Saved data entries
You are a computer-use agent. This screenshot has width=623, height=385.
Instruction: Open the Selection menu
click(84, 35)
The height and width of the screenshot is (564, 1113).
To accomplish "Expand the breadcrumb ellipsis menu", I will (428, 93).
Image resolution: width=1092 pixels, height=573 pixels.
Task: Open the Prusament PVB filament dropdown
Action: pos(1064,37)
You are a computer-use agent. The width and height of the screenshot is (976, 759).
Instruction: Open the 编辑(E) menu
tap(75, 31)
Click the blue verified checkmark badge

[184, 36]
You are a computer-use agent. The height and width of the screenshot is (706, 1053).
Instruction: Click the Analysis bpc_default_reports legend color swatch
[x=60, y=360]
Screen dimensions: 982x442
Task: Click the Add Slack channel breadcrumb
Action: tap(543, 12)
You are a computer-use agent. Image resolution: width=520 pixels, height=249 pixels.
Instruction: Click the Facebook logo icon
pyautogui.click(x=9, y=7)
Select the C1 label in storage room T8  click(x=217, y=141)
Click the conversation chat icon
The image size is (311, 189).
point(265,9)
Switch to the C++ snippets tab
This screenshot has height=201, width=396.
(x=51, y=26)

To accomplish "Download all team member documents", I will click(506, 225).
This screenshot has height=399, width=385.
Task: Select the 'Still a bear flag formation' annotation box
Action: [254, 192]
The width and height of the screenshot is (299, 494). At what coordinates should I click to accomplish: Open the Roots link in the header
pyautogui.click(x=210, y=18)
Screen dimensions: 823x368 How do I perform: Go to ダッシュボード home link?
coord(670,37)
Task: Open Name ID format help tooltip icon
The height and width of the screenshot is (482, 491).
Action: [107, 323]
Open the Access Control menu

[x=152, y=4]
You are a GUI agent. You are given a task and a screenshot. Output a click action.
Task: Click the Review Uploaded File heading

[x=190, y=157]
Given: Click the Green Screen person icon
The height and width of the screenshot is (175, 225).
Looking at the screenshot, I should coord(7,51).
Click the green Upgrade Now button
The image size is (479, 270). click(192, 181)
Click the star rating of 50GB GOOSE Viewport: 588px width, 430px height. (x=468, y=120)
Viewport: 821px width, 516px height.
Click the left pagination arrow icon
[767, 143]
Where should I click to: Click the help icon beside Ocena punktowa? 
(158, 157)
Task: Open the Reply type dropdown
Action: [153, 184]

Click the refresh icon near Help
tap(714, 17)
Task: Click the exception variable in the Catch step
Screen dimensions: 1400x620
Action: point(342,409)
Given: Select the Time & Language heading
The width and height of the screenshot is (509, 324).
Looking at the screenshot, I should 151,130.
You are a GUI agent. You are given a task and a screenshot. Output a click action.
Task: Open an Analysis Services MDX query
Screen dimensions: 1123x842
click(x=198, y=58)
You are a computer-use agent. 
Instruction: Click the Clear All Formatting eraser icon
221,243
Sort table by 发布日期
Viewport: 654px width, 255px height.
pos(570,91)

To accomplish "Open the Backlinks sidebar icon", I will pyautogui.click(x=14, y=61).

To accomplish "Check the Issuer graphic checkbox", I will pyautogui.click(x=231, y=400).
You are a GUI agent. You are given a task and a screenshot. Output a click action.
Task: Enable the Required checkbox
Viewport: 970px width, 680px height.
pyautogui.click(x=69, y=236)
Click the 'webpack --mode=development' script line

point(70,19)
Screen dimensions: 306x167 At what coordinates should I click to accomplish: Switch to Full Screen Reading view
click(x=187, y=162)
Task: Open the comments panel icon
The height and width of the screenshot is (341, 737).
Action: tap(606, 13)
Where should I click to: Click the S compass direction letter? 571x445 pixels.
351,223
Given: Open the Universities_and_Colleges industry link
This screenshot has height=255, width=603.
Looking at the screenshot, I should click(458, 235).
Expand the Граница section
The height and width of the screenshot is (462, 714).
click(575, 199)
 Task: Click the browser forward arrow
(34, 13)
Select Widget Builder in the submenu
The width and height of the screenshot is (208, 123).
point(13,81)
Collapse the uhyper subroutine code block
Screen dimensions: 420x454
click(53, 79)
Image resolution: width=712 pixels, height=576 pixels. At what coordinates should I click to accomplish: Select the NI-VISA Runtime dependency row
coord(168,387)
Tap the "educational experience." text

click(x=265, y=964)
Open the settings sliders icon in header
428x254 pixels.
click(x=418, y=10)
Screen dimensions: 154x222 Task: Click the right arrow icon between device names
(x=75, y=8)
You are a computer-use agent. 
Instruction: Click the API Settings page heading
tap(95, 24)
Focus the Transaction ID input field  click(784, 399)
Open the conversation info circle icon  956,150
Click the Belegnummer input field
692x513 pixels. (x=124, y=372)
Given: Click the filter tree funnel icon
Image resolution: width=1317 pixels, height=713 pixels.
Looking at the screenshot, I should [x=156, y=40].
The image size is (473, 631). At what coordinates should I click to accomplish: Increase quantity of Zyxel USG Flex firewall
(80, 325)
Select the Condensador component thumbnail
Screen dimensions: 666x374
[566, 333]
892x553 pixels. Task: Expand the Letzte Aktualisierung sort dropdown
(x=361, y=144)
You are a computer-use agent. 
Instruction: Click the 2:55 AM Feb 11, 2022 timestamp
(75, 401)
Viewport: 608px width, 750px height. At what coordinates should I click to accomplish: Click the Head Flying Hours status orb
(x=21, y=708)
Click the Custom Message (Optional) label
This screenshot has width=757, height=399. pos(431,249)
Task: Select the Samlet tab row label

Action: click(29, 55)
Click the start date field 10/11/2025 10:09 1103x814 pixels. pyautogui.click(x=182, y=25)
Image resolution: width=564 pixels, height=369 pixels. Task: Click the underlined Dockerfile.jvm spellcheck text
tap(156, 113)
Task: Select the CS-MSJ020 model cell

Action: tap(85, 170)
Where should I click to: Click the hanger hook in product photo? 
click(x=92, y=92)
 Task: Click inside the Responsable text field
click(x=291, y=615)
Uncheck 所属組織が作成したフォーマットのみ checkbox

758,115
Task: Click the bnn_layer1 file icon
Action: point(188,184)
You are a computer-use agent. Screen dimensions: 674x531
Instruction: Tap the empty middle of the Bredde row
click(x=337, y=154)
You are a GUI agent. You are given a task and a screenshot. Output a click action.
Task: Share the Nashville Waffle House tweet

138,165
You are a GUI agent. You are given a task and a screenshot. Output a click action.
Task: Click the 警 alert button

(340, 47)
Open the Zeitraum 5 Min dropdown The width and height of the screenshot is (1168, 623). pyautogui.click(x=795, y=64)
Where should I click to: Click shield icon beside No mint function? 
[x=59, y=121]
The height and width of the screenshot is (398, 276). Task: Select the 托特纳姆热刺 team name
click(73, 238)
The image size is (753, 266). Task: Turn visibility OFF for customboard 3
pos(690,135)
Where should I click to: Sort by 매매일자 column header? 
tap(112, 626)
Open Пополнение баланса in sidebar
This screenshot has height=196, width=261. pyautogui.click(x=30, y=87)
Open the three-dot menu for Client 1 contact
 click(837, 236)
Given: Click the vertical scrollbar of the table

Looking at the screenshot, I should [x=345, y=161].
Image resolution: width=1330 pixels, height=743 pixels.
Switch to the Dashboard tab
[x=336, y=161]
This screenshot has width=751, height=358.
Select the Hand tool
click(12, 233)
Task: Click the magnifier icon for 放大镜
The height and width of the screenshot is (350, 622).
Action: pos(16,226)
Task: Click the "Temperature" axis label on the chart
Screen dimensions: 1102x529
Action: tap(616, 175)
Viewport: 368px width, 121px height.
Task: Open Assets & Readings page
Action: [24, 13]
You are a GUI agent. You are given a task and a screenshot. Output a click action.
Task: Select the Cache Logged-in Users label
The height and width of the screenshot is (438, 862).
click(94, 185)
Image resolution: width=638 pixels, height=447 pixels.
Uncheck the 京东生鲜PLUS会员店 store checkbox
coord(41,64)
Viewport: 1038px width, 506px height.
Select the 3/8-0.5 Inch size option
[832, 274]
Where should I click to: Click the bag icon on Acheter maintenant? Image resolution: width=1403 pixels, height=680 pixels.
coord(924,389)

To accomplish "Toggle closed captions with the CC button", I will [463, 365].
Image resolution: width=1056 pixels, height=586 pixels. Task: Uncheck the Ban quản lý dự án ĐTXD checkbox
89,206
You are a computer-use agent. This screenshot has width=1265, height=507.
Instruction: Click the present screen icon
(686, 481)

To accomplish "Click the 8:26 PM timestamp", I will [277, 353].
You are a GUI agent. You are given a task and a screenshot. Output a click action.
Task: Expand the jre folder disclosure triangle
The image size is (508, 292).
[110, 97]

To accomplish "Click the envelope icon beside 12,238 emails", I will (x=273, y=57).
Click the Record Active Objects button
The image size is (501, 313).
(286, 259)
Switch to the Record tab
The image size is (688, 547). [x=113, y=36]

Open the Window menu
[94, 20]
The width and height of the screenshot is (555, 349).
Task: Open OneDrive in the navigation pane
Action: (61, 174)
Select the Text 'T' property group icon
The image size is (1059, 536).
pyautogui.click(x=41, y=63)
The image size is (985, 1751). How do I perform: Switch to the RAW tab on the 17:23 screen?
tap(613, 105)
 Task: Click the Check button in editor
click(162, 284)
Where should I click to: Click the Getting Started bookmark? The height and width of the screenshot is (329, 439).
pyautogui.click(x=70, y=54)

▸ TASK PROMPT
Your answer should consist of each line above in which "computer" appears.

▸ WORKED SOLUTION
You are a computer-use agent. This screenshot has width=623, height=385.
You are a computer-use agent. The width and height of the screenshot is (976, 759).
You are a computer-use agent. The height and width of the screenshot is (706, 1053).
You are a computer-use agent. Image resolution: width=520 pixels, height=249 pixels.
You are a computer-use agent. 
You are a computer-use agent. 
You are a computer-use agent. 
You are a computer-use agent. Screen dimensions: 674x531
You are a computer-use agent. This screenshot has width=1265, height=507.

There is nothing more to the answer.